Mario Vargas Llosa, Aux Cinq Rues, Lima

Cordes et ficelles

Mario Var­gas Llosa reste un maître de la fic­tion hybride. Son roman remonte à la fin du siècle der­nier au moment où Fuji­mori (qui bat­tit l’auteur aux élec­tions pré­si­den­tielles péru­viennes) trans­forme la démo­cra­tie en dic­ta­ture. Ce côté toile de fond réa­liste donne une image savou­reu­se­ment ter­rible de la poli­tique. Mais sa comé­die se double d’une revue de mœurs. Le scan­dale n’est plus seule­ment poli­tique : il est finan­cier, sexuel et média­tique.
Y est com­pro­mis un res­pec­table ingé­nieur. Là encore le contexte est par­fait. Mais l’histoire en elle-même beau­coup moins. Le per­son­nage de la jour­na­liste intègre reste un cli­ché qui ne fait pas le poids (nar­ra­ti­ve­ment par­lant) face aux héros de la finance, du show-business, du pou­voir avec en tête du pelo­ton le direc­teur d’un maga­zine people et le néo-Raspoutine chef de la police poli­tique de Fuji­mori. L’auteur mêle aussi à son his­toire tout un arse­nal éro­tique et une intrigue à double fond qui se veut la clé du roman mais dont l’intérêt est secondaire.

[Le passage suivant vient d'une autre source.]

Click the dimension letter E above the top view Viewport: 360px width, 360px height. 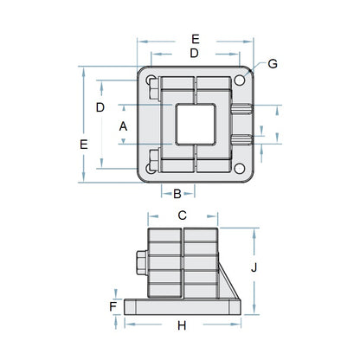195,39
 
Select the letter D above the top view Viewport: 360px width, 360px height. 195,54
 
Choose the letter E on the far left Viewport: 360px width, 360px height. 83,145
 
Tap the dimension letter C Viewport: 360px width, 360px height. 183,215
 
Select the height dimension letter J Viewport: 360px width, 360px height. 254,267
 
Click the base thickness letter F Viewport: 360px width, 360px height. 113,305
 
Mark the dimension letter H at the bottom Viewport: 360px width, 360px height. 182,325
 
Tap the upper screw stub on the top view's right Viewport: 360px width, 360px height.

Ces deux der­niers ingré­dients situent les limites de la nou­velle fic­tion de Llosa à décrire le monde péru­vien. Par­tant de l’idée que « Le monde est tout ce qui a lieu » chère à Witt­gen­stein, l’auteur a cru bon de dou­bler la réa­lité par les « outre­pas­se­ments » super­fé­ta­toires de scènes de genre. Elle n’en avait pas besoin. Certes, la maî­trise demeure. Mais au moment où toute une connais­sance s’inscrit sur la matrice du réel, ce que l’auteur ajoute limite la por­tée de la fic­tion. D’autant que le récit trop bien ficelé — et para­doxa­le­ment — n’est pas capable de faire le joint consé­quent entre le réel et l’imaginaire.
Cher­chant — impli­ci­te­ment — à trans­for­mer sa fic­tion en aven­ture enga­gée, cette imbri­ca­tion casse la ligne géné­rale du livre. On peut bien mettre cela sur le compte de l’aspect baroque de la lit­té­ra­ture sud-américaine. Cela peut-il ser­vir néan­moins de jus­ti­fi­ca­tion ou d’excuse ?

jean-paul gavard-perret

Mario Var­gas Llosa,  Aux Cinq Rues, Lima, trad. de l’espagnol (Pérou) par Albert Ben­sous­san, Daniel Lefort, Gal­li­mard,  collec­tion Du monde entier, 2017.